Please copy the records word for word, starting at the line that contains "Given: Open the Add File dropdown arrow" and ending at the line that contains "Looking at the", with both of those lines included. Leave the pictures out of your copy.

**Excerpted records:**
/---
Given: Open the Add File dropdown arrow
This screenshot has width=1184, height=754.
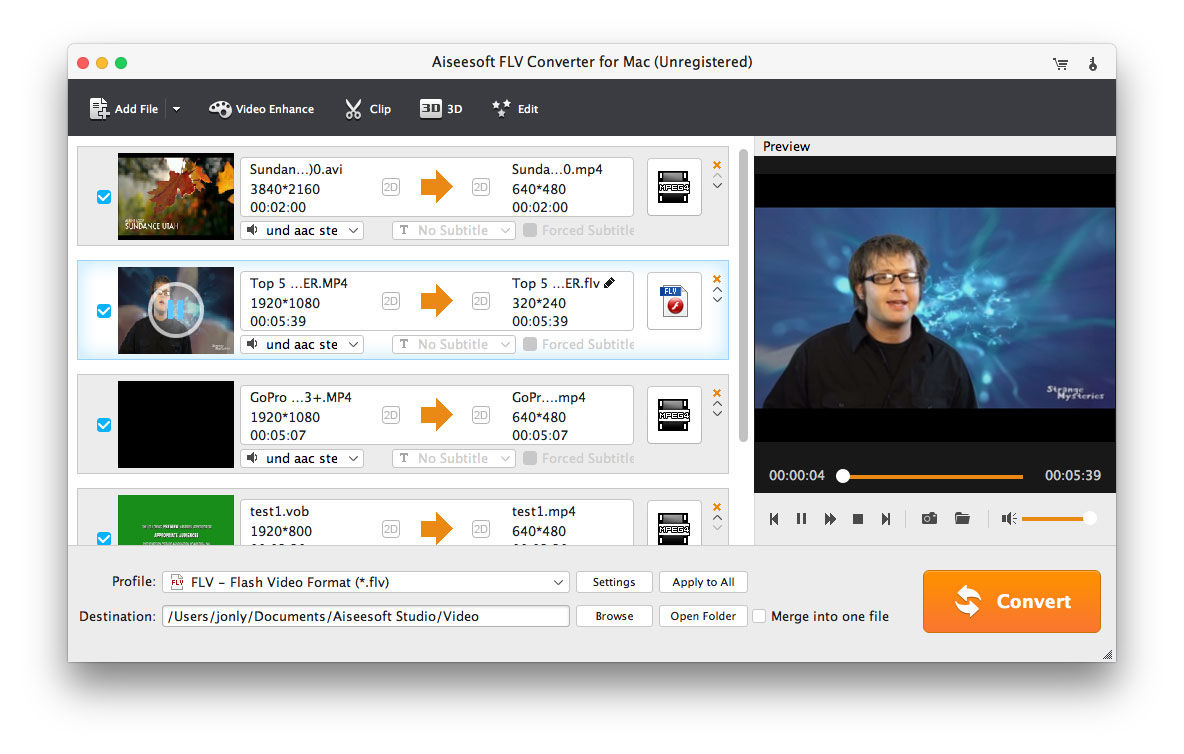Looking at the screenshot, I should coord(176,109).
\---
/---
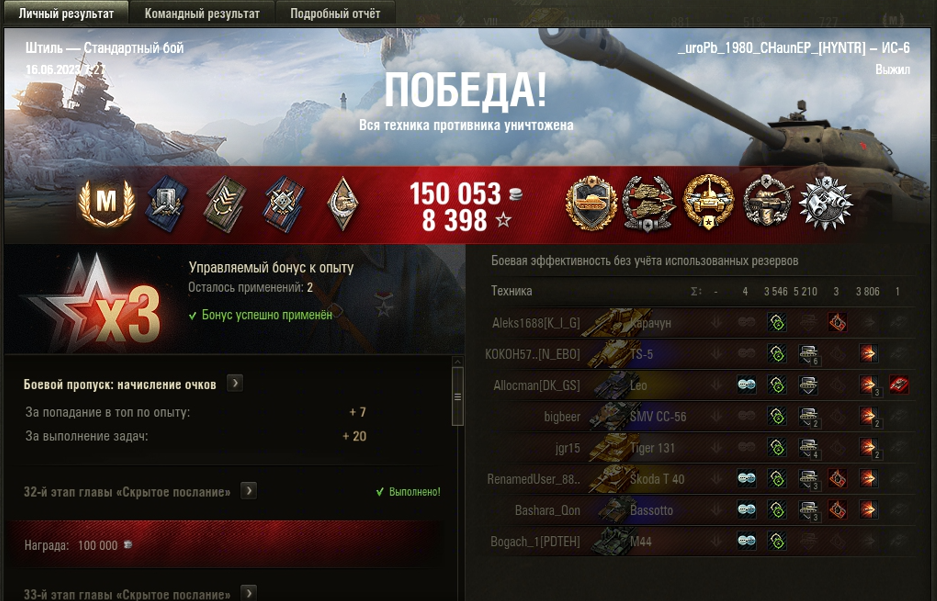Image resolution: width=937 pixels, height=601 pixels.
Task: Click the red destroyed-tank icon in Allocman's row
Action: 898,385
\---
/---
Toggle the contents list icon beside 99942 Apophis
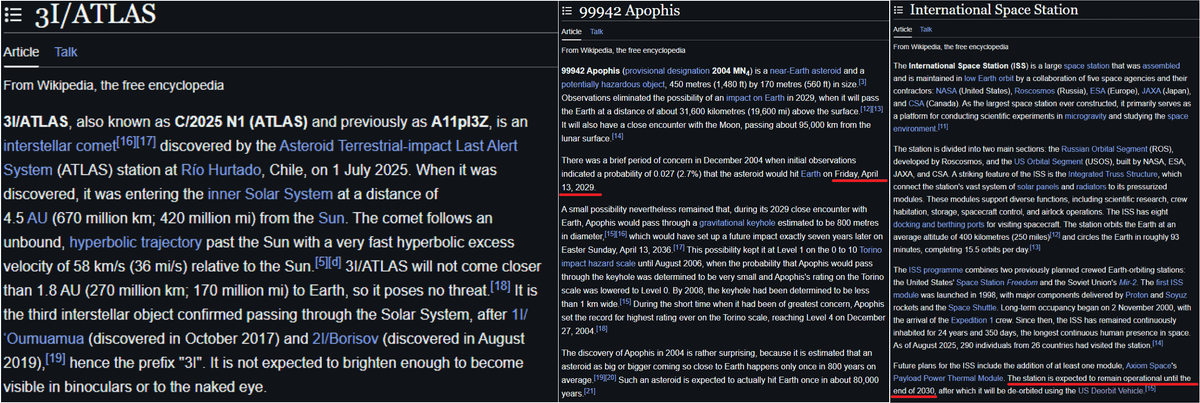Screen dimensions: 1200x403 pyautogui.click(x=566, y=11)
\---
**Exercise response:**
Given: Open the Add File dropdown arrow
This screenshot has width=1184, height=754.
Looking at the screenshot, I should coord(176,109).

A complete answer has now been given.